27.Language is the fundamental basis of literature. The language is spoken, literary and poetic.

Artistic speech absorbs the most different shapes speech activity. For many centuries, the language of fiction was determined by the rules of rhetoric and oratory. Speech (including written) had to be convincing and impressive; hence the characteristic speech techniques - numerous repetitions, “embellishments”, emotionally charged words, rhetorical(!) questions, etc. Authors competed in eloquence, stylistics were determined by increasingly strict rules, and literary works themselves were often filled with sacred meaning (especially in the Middle Ages). As a result, to XVII century(the era of classicism) literature turned out to be accessible and understandable to a rather narrow circle educated people. Therefore, since the 17th century, all European culture evolves from complexity to simplicity. V.G. Belinsky calls rhetoric “false idealization of life.” Elements penetrate into the language of literature colloquial speech. Creativity of A.S. Pushkin in this regard is, as it were, at the borderline of two traditions of speech culture. His works are often a fusion of rhetorical and colloquial speech (a classic example is the introduction to “ To the stationmaster"is written in an oratorical style, and the story itself is stylistically quite simple).

Colloquial speech connected, first of all, with the communication of people in their privacy, therefore it is simple and free from regulation. In the XIX – XX centuries. Literature in general is perceived by writers and scientists as a unique form of conversation between the author and the reader; it is not without reason that the address “my dear reader” is associated primarily with this era. Artistic speech often also includes written forms of non-artistic speech (for example, diaries or memoirs); it easily allows deviations from the linguistic norm and carries out innovations in the field of speech activity (let us recall, for example, the word creation of Russian futurists).

Today in works of art you can find the most modern forms speech activity - SMS quotes, excerpts from emails and much more. Moreover, they are often mixed different types arts: literature and painting/architecture (for example, the text itself fits into a certain geometric figure), literature and music (a soundtrack is indicated for the work - a phenomenon undoubtedly borrowed from the live journal culture), etc.

Features of the language of fiction.

Language, of course, is inherent not only literary creativity, it covers all aspects of the surrounding reality, so we will try to determine those specific features language, which make it a means of artistic reflection of reality.

Cognition function and communication function- two main, closely related aspects of language.

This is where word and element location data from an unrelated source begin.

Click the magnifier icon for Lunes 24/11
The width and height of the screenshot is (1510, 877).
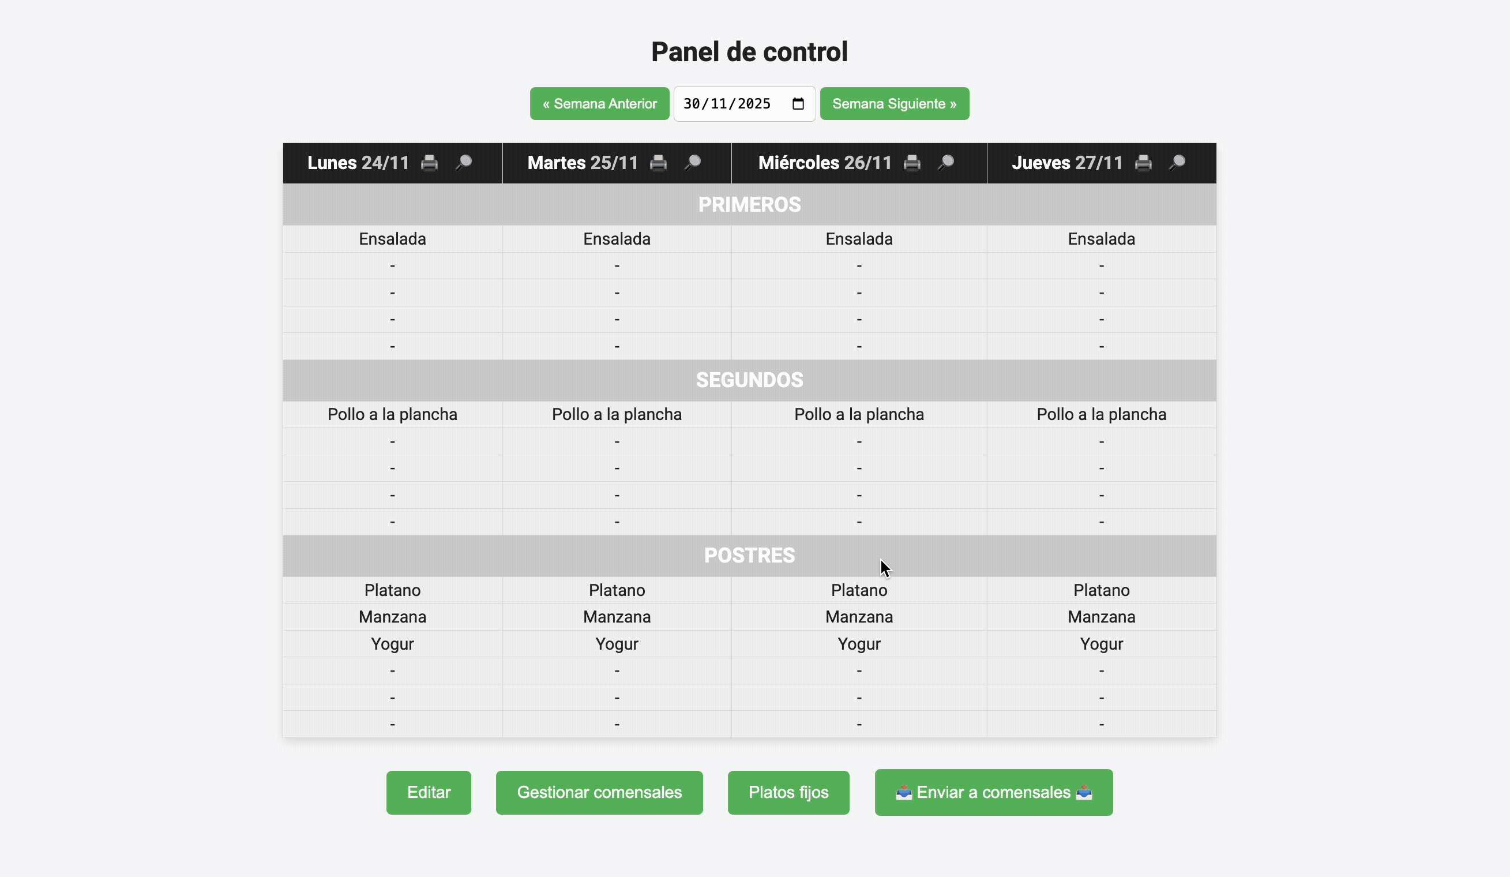(463, 162)
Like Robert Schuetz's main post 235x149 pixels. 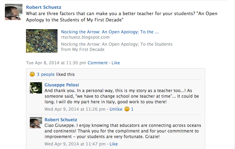tap(115, 63)
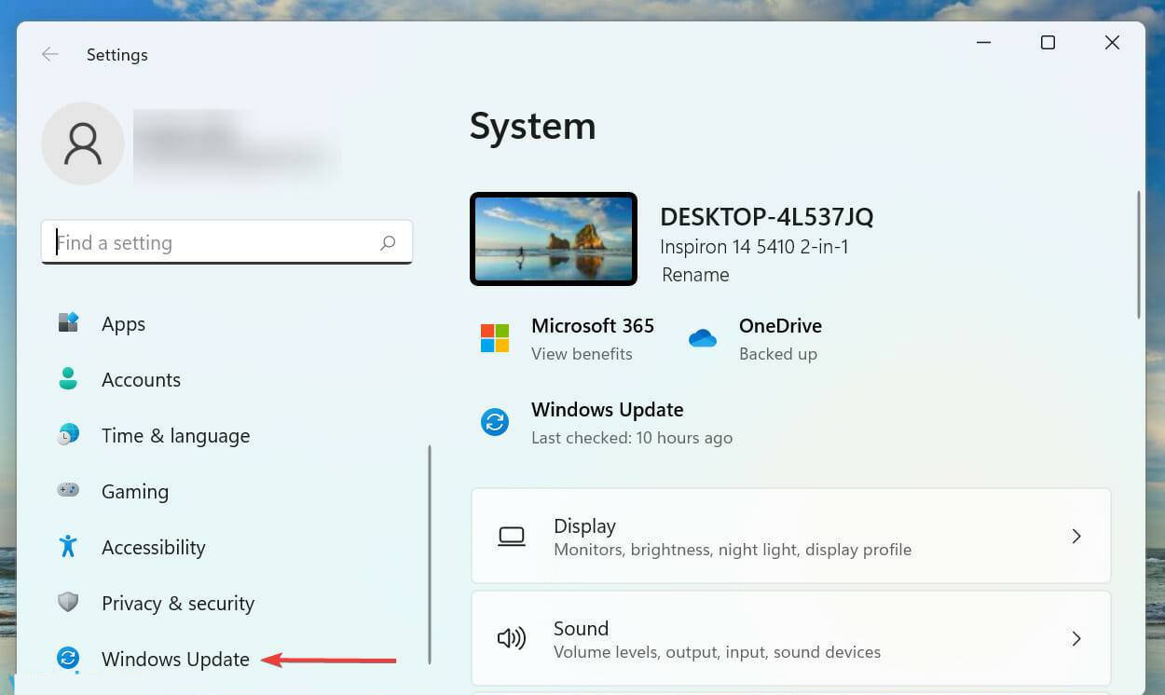Click the Time & language clock icon
Image resolution: width=1165 pixels, height=695 pixels.
click(x=68, y=435)
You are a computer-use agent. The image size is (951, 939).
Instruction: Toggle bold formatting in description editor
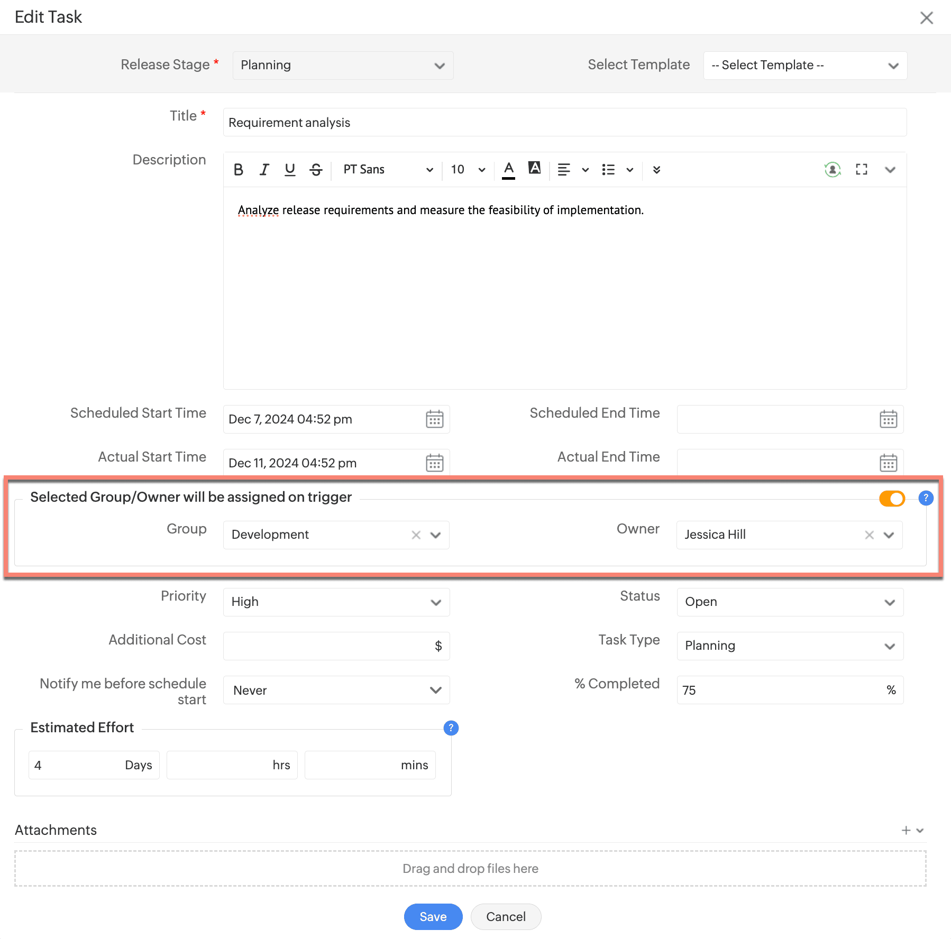click(239, 170)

In progress historical development a word can change its original meaning, so much so that we begin to use some words in meanings that contradict them: for example, red ink (from the word black, to turn black) or a cut piece (to break off), etc. These examples suggest that the creation of a word is the knowledge of a phenomenon; language reflects the work of human thought, various aspects of life, and historical phenomena. It is estimated that there are about 90 thousand words in modern usage. Each word has its own stylistic coloring (for example: neutral, colloquial, vernacular) and history, and, in addition, the word acquires additional meaning from the words surrounding it (context). An unfortunate example in this sense was given by Admiral Shishkov: “Carried by fast horses, the knight suddenly fell from his chariot and left his face bloody.” The phrase is funny because words of different emotional connotations are combined.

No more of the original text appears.